Attorney General James Cancels Over $200,000 in Illegal Housing Debt, Recoups $65,000 More for Buffalo State Students Deceived by Private Student Housing Provider

Monarch 716 Denied Students Housing Then Claimed They Owed
Thousands in Rent, Often Referring Students to Debt Collectors

OAG Investigation Finds Monarch 716 Violated Tenants’ Rights Laws,
Engaged in Predatory Behavior Towards Students

BUFFALO – New York Attorney General Letitia James today cancelled more than $200,000 in illegal housing debt and recouped another $65,000 in restitution for SUNY Buffalo State College students as part of an agreement with an off-campus private student housing provider that deceived hundreds of students since 2019. An investigation by the Office of the Attorney General (OAG) found that Monarch 716 routinely coaxed students into signing leases, then demanded thousands of dollars in rent while denying students access to those apartments.

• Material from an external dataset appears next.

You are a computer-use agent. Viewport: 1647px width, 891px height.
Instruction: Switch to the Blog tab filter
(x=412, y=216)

“Preying on students with illegal housing schemes is unacceptable and will not be tolerated,” said Attorney General James. “Monarch 716 engaged in serious predatory behavior that violated tenants’ rights and made students, who were just starting out their lives, feel threatened. Today’s agreement will help students impacted by Monarch 716 get their lives back in order without having thousands of dollars of debt looming over their heads. My office is committed to standing up to predatory landlords and protecting students.”

Monarch 716, also known as Monarch, is a private, off-campus student housing provider — owned by 100 Forest Ave LLC and managed by XFD Real Estate Partners — that primarily markets to students at SUNY Buffalo State College. Attorney General James opened an investigation into Monarch, in September 2020, that found that the company routinely collected interested students’ information, cajoled them into signing leases even though they did not first determine if they met Monarch’s qualifications (and often later determined that they did not qualify), denied students access to housing, and finally claimed students owed thousands in rent. Monarch would then often refer students to debt collectors.

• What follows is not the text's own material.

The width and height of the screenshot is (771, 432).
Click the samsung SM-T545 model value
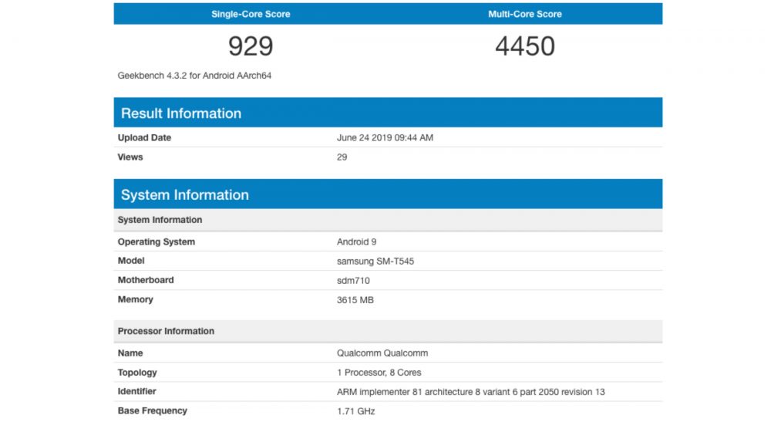[x=375, y=262]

The OAG investigation also revealed that the private student housing provider illegally charged students excess rent and fees. On multiple occasions, Monarch told students they could get out of their lease if they found another student to take it over, but then unlawfully charged a $300 “delegation” fee. Additionally, the company would sometimes allow students to prepay rent in advance if they believed they did not meet certain qualification criteria, a violation of state rent laws. International students were also allowed to prepay rent, sometimes several months’ worth or the entire term of the rental agreement. Moreover, Monarch charged certain students excessive late fees for each month of rent that was not paid in a timely manner and posted red notices on their doors.

Today’s agreement cancels over $200,000 in improper debt for dozens of students, recovers $65,958.45 in restitution for hundreds more, and imposes a $50,000 civil penalty on Monarch. Further, the agreement prohibits Monarch from repeating any of its predatory practices in the future.

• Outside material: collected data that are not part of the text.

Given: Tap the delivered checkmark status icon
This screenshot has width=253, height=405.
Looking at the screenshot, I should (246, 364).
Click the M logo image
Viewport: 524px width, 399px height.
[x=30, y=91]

“I want to thank Attorney General James and her office for holding Monarch 716 accountable and cancelling the thousands of dollars in debt the company tried to illegally saddle me with,” said Maria Reid, an impacted SUNY Buffalo State College student. “Monarch 716 deceived me and so many others while threatening to send us to debt collectors and ruining our credit. After viewing a Monarch 716 apartment, the company claimed I owed thousands of dollars without ever doing its due diligence to see if I even qualified for the apartment. I never lived in a Monarch 716 apartment for even a day, yet was told I needed to pay thousands. I’m glad that this company will be blocked from harming another student because of the attorney general’s work.”

This case was handled by Deputy Assistant Attorney General in Charge of the Buffalo Regional Office Christopher L. Boyd, with assistance from Senior Consumer Fraud Representative Karen Davis and Investigator Jennifer Terranova. The Buffalo Regional Office is led by Assistant Attorney General in Charge Michael Russo and is a part of the Division of Regional Affairs. The Division of Regional Affairs is led by Deputy Attorney General for Regional Affairs Jill Faber and is overseen by First Deputy Attorney General Jennifer Levy.